In Memory of Memory – Maria Stepanova
Fitzcarraldo Editions | Translated by Sasha Dugdale
There are books you read, and books you inhabit. Maria Stepanova’s In Memory of Memory is firmly the latter: a slow, circling, quietly devastating meditation on family, photography, objects and the nature of remembering itself. It is one of those rare works that changes the way you look at the world after you’ve finished it.
Stepanova begins with the death of her aunt, and the task of sorting through what remains. What follows is not grief memoir in any conventional sense. Instead she sifts through the remnants of her Russian Jewish family across several generations – letters, photographs, medicine bottles, postcards, diaries – and asks a deceptively simple question: what does it mean to preserve a life in things? What are we actually doing when we keep?
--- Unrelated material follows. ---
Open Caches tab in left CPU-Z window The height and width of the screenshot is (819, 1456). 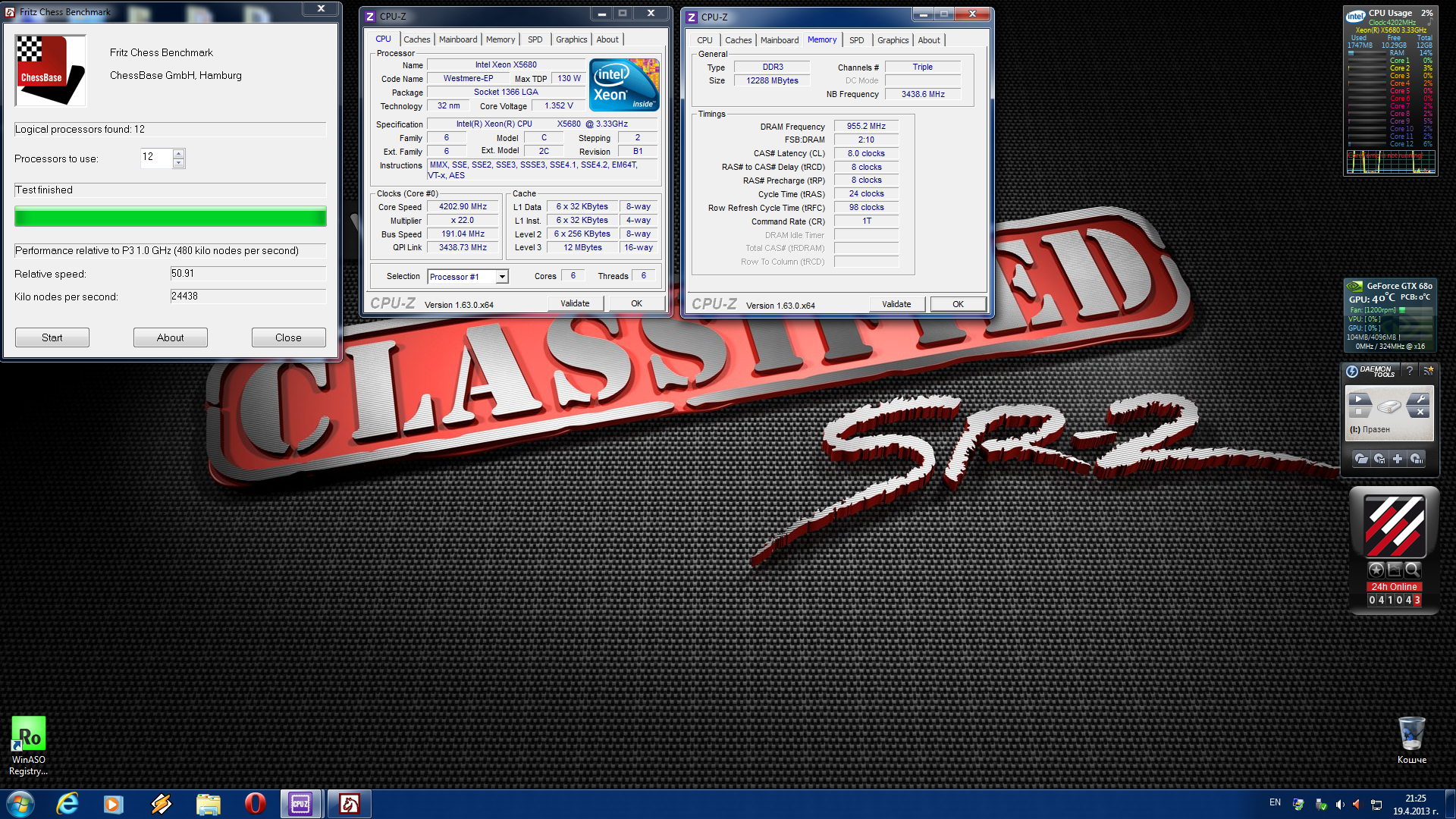[x=416, y=39]
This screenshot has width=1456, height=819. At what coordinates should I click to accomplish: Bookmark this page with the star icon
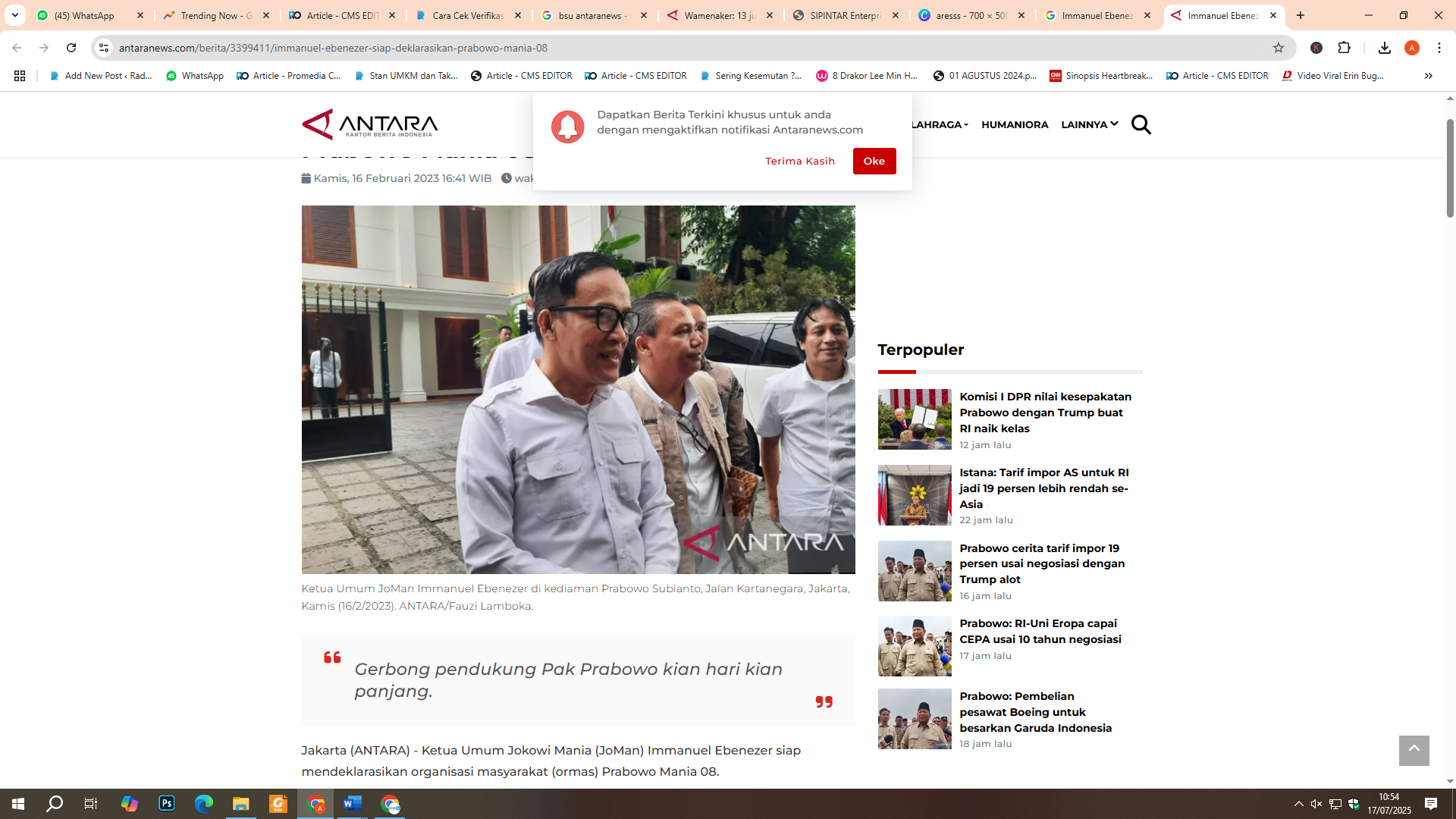(x=1279, y=48)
The book moves associatively rather than chronologically, pulling in Sebald, Charlotte Salomon, Roland Barthes, Susan Sontag. It is essayistic and novelistic at once, part family history, part cultural criticism, part elegy, part cabinet of curiosities. Stepanova is interested in the gap between what objects hold and what they cannot, the way a photograph both preserves and falsifies, the way memory is always already an act of fiction.
What makes it a Slow Pleasure read is precisely this quality of attention. Stepanova notices things. She lingers. She refuses the shortcut of easy emotion. Reading her feels like being in the company of someone who has thought deeply and carefully about what it means to be alive in time, to inherit a past you didn’t choose and carry it forward into an uncertain future.
Fitzcarraldo have published it with their characteristic restraint: a white cover, clean spare typography, the kind of physical object that earns its place on a shelf and stays there. Sasha Dugdale’s translation is quietly extraordinary, managing to render Stepanova’s Russian essayism into English prose that breathes.
This is not a book to rush. Read a chapter, put it down, look at an old photograph. Come back. Let it do what it wants to do. It rewards patience the way the best things always do: slowly, and completely.